- [EXCERPTED PASSAGE]:
========
John P. Rielly -- Senior Vice President and Chief Financial Officer

We'll again talk about that in December. But it will be multiple years.

Michael Hall -- Heikkinen Energy Advisors -- Analyst

Okay. And then I guess maybe just on Suriname, any additional color or commentary on what you guys have learned here postmortem on the initial test and sounds like additional activities are not planned until 2020, but any spending that we should expect in 2019 as it relates to that asset?

Gregory P. Hill -- President and Chief Operating Officer

No, I think, first of all, the Pontoenoe well encountered 63 meters of really high-quality reservoir. Unfortunately, it was wet, but now we're taking all that data from the well and we're going to recalibrate the seismic, rerun all the seismic, and that will help inform future exploration in Suriname. But despite the dry hole, we still believe the block has significant resource potential as there's multiple plate types on the block. So as you mentioned, current thinking is we won't get back to drilling until 2020 on the block and give us a good amount of time to reprocess things and understand what we saw.
========
- [SUPPLIED ENTRIES]:
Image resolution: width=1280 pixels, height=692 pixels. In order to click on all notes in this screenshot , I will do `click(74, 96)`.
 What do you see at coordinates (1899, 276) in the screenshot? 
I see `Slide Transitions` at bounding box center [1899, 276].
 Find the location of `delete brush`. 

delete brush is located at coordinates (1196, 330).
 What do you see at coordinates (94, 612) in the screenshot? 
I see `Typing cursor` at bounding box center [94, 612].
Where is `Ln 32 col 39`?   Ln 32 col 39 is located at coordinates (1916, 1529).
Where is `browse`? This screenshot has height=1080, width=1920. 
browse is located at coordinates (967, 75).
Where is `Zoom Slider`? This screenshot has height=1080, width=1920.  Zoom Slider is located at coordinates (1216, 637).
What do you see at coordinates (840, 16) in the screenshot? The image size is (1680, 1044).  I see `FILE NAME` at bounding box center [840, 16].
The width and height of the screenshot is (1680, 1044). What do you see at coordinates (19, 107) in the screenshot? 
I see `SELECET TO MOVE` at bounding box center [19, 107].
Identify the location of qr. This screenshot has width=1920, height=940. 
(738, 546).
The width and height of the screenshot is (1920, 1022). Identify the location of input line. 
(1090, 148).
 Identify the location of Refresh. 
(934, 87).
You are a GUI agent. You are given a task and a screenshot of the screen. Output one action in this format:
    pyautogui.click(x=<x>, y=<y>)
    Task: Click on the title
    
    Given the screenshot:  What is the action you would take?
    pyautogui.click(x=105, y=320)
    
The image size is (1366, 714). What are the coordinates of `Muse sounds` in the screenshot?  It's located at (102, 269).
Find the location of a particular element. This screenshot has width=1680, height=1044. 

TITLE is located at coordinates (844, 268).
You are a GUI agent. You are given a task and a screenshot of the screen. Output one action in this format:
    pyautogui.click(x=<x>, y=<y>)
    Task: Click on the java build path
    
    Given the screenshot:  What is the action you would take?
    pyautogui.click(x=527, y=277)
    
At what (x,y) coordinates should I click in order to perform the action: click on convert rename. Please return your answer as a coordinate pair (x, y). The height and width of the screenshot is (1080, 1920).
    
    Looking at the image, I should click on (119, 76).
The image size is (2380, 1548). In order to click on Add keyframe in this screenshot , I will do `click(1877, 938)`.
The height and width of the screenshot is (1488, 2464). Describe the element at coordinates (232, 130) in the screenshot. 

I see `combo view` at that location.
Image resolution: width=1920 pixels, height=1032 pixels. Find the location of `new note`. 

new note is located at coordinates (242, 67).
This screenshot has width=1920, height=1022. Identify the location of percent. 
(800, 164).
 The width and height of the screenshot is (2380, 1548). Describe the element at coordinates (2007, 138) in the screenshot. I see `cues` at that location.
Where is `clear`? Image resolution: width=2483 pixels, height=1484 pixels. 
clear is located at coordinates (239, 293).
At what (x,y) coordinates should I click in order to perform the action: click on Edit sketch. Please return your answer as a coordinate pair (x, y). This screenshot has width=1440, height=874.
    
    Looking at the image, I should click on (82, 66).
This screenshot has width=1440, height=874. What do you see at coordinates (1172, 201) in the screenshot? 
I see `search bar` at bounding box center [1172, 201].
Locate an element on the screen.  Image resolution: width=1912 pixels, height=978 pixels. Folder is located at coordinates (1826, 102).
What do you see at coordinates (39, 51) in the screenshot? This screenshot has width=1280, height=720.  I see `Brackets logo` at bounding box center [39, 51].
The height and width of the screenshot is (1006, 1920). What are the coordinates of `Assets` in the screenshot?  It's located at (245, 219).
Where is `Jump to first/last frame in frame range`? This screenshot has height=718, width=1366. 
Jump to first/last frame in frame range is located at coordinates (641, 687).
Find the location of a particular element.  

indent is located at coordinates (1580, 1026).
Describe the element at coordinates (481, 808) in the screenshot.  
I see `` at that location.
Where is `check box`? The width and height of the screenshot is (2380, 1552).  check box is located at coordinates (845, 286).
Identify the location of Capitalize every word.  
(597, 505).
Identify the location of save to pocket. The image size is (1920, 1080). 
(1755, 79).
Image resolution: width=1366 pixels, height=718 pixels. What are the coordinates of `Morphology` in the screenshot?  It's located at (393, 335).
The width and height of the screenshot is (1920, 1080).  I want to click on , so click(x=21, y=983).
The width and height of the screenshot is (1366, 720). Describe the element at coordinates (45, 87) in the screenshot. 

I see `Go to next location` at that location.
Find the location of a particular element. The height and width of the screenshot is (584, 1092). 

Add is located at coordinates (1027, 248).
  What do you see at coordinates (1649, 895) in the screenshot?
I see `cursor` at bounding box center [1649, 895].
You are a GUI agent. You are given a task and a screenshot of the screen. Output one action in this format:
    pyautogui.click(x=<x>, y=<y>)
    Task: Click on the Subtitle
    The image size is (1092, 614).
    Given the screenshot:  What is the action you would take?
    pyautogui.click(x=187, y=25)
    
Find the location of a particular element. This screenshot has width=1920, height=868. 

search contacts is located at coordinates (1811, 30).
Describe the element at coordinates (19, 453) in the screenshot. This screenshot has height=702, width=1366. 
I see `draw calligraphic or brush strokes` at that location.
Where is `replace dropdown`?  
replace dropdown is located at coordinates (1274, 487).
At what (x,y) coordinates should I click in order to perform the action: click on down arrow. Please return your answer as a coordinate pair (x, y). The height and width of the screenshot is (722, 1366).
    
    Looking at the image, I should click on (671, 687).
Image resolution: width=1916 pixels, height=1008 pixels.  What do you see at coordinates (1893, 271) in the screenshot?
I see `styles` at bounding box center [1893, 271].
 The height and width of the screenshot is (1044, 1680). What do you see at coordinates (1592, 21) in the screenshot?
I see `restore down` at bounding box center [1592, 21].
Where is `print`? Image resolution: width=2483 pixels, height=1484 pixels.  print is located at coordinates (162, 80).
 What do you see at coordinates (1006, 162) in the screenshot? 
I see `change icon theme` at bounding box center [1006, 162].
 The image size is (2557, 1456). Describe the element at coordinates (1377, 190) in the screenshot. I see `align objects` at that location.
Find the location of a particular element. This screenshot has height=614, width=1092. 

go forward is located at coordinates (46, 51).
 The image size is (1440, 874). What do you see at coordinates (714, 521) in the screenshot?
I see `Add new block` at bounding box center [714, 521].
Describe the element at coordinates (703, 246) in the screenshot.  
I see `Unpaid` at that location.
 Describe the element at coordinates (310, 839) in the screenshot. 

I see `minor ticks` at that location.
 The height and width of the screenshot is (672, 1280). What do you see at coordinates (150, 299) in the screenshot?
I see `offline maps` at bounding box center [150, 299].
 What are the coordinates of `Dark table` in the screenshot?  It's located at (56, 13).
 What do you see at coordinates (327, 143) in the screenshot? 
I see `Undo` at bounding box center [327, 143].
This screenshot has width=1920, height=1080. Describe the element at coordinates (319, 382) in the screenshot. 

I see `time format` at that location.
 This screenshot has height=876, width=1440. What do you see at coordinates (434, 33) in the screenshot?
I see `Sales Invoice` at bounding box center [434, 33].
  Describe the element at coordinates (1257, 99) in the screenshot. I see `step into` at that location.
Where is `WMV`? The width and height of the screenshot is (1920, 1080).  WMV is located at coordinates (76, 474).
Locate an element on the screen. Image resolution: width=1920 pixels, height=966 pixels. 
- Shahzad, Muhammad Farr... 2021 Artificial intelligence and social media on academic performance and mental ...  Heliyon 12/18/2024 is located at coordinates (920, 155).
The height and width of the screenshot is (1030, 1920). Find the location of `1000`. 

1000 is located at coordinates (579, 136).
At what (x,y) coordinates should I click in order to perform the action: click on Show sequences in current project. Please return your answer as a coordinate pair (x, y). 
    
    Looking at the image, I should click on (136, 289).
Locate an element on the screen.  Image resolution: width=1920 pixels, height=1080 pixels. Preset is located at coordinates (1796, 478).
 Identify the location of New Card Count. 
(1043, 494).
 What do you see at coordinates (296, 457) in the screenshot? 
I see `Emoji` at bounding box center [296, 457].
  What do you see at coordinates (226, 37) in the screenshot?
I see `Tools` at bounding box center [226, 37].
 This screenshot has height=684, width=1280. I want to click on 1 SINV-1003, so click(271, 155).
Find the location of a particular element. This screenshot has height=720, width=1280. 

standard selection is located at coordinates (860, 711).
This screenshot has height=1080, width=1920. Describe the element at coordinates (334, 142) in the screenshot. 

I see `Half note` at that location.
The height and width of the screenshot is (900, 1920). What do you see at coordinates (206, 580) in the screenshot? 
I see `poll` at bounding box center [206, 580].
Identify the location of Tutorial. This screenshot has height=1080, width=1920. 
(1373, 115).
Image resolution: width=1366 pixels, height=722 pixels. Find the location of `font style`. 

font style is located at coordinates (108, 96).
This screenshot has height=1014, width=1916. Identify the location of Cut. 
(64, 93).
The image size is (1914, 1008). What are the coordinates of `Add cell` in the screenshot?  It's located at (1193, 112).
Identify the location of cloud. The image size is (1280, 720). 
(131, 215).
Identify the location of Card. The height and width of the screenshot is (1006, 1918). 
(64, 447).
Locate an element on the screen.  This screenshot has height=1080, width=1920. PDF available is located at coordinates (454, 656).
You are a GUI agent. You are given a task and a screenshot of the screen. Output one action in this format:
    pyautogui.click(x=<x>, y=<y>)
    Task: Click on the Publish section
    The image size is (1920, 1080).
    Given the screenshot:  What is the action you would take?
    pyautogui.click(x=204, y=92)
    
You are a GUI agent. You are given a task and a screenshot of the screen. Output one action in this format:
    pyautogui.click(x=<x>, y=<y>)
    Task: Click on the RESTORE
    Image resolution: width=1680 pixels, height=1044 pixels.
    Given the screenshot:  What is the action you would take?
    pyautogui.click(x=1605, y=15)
========
- [INSTRUCTION 1]: In the earnings call excerpt, how many meters of reservoir did the Pontoenoe well encounter?
- [INSTRUCTION 2]: Please pick up the earnings call excerpt right after its final sentence and continue it.

- [RESULT 1]: 63 meters

- [RESULT 2]:
Michael Hall -- Heikkinen Energy Advisors -- Analyst

Okay. Great. That's helpful, thanks.

Operator

Thank you. Your next question comes from the line of Arun Jayaram from JPMorgan. Your line is now open. Arun, your line is now open.

Arun Jayaram -- JPMorgan -- Analyst

John, appreciate your comments on the Bakken takeaway, where I think you are better positioned than your peers given your 50k BD or so on DAPL, et cetera, and I think you only sell about 20% in the local markets today. My question is, as we think about the incremental barrel that you produce in the Bakken -- in our model we have you going from the mid-70s in oil to the low 90s in oil. So for those incremental barrels, where would you be selling those, would they be on rail, et cetera? So just trying to understand what kind of diffs you could see on the incremental barrels that you're producing next year?

John B. Hess -- Chief Executive Officer

Yeah. Good question, Arun. Our plan would be to continue to access Brent-based pricing between pipeline deliveries to the Gulf Coast and also rail deliveries either to the Gulf Coast, East Coast or West Coast.

Arun Jayaram -- JPMorgan -- Analyst

Got it, got it. And that's based on real capacity that you have today or one -- (technical difficulty).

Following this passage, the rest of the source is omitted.